At that point tables were set, and then a trolley was rolled through the cabin with starters, including fruit, yogurt, cereal, etc. I selected some plain yogurt, which tasted great with honey. I also selected a fruit plate, which had kiwi, pineapple, berries, and melon.
After that another trolley was rolled down the aisle with all kinds of things. The choices were described as cheese rolls, cold cuts, or foie gras. Hmmm…
I went with the cheese rolls, since I figured they’d be sweet and maybe taste like blintzes. Well, I was a bit disappointed to find that they were sour. I guess I should have known that based on the accompaniments.
I figured that was the entire meal, but then yet another trolley was rolled down the aisle with main courses. Goodness, the food never ends on this airline. The choice this time was between an omelet and chicken. I ordered the omelet, which was reasonably good though way too cheesy, as I find to often be the case on airplanes.
After breakfast the lights were once again dimmed all the way, and we had about an hour to go till our arrival.
About 30 minutes out we began our descent, at which point I tuned into the airshow.
There were no announcements from the pilots the entire flight, though they turned on the seatbelt sign about 20 minutes before landing. The views on the initial descent above the clouds were quite nice, though below the clouds it was a rainy day with limited visibility.
As is the norm when visiting a new city, my eyes were glued out the window on the descent, tough as it was with the misaligned window.
We had a smooth landing in Baku at 7:50AM, and from there about a 10 minute taxi to the gate.
We arrived at 8AM, about 30 minutes behind schedule.
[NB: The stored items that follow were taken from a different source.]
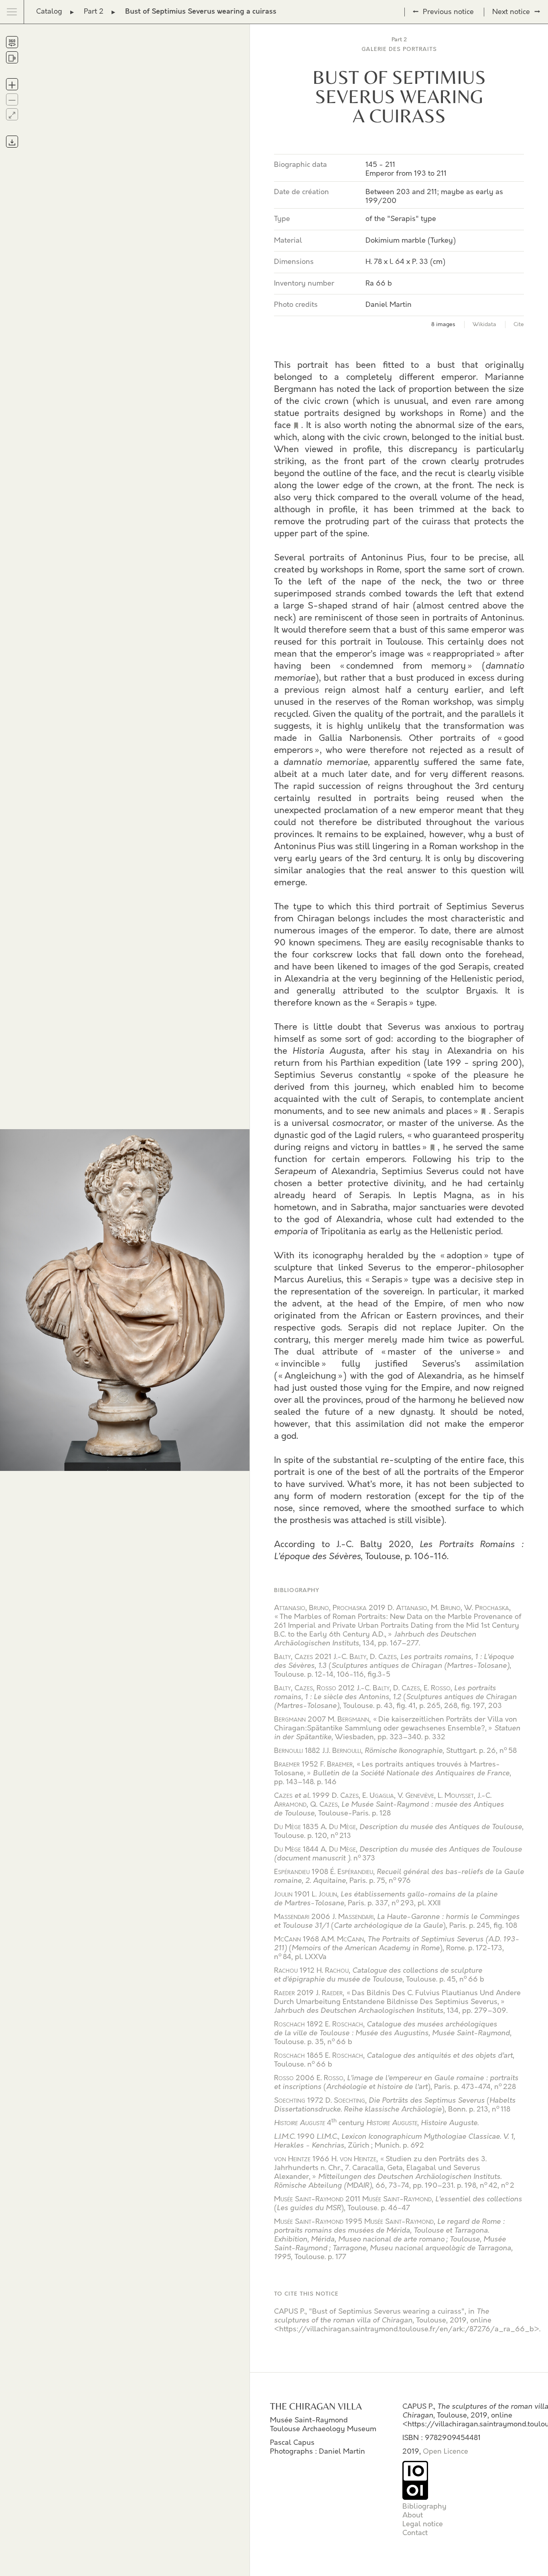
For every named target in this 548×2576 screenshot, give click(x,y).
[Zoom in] (12, 84)
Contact (415, 2533)
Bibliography (424, 2506)
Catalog (49, 11)
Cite (518, 324)
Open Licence (445, 2451)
The windows were fogged up once we touched down, so unfortunately I couldn’t get any good pictures on our taxi in.
Upon deplaning we found ourselves in the gorgeous Baku Airport terminal, which greatly exceeded my expectations.
We headed to the visa on arrival counter, where we figured we’d have to argue, given that there’s a special visa exception for people on the New York flight, and I figured they didn’t know about it. Well, that wasn’t an issue at all, and they didn’t even mention it. We each had to pay $20, and our visa on arrival was processed within a few minutes. As the guy handed us back our passports he said “welcome to Baku” with a big smile.
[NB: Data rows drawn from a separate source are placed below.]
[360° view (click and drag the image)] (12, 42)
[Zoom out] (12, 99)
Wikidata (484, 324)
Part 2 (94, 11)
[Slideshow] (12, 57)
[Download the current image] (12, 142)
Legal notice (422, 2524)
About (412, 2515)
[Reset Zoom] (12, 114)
We took the escalator down towards baggage claim.
Then we found ourselves in the arrivals hall, where we were followed by a creepy taxi driver.
Azerbaijan Airlines business class bottom line
I’m rather conflicted about Azerbaijan Airlines, as there are things they do really well, and things they fail miserably at.
Azerbaijan’s hard product is pretty standard for a 787, and perfectly acceptable. My major complaint about the hard product is how poorly it’s maintained, given the number of entertainment screens and power ports that weren’t working. I’m not sure if we were just really unlucky, or if that’s normal for AZAL.
In terms of the food, the quantity of food and the presentation on trolleys was impressive. I loved the way they displayed it. At the same time, the food quality varied quite a bit, and there was an unnecessary amount of food. Waking everyone who was sleeping halfway through what’s ultimately a redeye flight is silly.
Along similar lines, the crew was generally friendly, though the whole service process seemed a bit amateur.
To sum it up, I’d fly Azerbaijan again in a heartbeat if I was going to Baku or if they had a great business class fare. At the same time, they’re not an airline I’d go out of my way to fly, at least based on this experience.